As if women don't already have enough challenges in the workplace, saving for retirement is also more difficult than it is for men.

Saving for retirement is difficult for everyone, but retirement planning for women is especially complex. That's because women, for a variety of reasons, generally enter retirement with less money than men and then they face a number of particular problems.

Both the pay gap and time in and out of the work force for events like maternity leave impact a woman's ability to build a sufficient nest egg. Plus, women live longer which, of course, requires more money. 

Here are some stats from a recent survey:

  • Retirement confidence is higher among men (64%) compared to women (54%)
  • Men (55%) are more likely than women (42%) to agree that they are building a large enough retirement nest egg.
  • Men (31%) most frequently say that their greatest financial priority is "saving for retirement," while women (25%) most frequently say "just getting by - covering basic living expenses."

It's not easy to overcome this gap.

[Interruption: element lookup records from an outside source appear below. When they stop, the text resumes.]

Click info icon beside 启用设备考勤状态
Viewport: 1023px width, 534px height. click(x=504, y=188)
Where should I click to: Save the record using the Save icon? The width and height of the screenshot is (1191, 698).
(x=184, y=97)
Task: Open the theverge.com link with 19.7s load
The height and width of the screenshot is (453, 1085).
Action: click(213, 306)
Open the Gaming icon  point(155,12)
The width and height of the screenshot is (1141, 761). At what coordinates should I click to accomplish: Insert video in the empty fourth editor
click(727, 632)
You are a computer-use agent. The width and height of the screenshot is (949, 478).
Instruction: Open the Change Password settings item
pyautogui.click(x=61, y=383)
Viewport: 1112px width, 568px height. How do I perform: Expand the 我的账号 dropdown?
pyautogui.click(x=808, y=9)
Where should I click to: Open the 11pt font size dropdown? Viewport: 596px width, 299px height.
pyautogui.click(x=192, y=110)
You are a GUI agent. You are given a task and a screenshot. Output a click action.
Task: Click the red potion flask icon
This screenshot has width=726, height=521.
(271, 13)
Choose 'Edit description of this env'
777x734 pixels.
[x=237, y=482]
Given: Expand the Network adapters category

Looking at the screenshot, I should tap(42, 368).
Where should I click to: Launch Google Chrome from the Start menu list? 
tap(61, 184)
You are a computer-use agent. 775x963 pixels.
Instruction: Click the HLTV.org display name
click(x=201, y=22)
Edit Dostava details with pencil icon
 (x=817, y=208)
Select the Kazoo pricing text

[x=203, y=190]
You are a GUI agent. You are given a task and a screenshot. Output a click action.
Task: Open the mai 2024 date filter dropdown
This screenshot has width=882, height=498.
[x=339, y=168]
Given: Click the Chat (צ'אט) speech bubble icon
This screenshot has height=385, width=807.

The best advice is to start early, seek professional advice, live frugally, and sock away as much as you can. And buy long-term care insurance. Life is not getting any shorter.

When You Retire, Will You Be Receiving a Pension? Probably Not.

Most of our grandparents could count on receiving a pension when they retired, and some of our parents could, too. You and I, however, are out of luck. Retirement planning is up to us. And if we don't look it squarely in the eye and take control over it, we may one day wind up searching for affordable senior housing in a land without affordable senior housing.

Many people underestimate how much money they will need to fund retirement. Today, a 50-year-old male on average will live to age 80; a 65-year-old to 83; and a 75-year-old to 86. Women average several years longer.

This means if you plan for a 20-year retirement, half of all people will run out of money. Do you want to get a job at age 85?

If both partners in a couple are 65, there is a 72 percent chance one of them will live to 85. The odds of one reaching 90 is 45 percent, and 18 percent on making 95.

That is great news if your health and quality of life can be maintained. Plan for this possibility by monitoring early spending and maybe creating your own private pension.

Like it or not, most retirees today do not receive a pension and are ultimately responsible for their own retirement decisions. Start early, seek professional help, and maximize your retirement assets.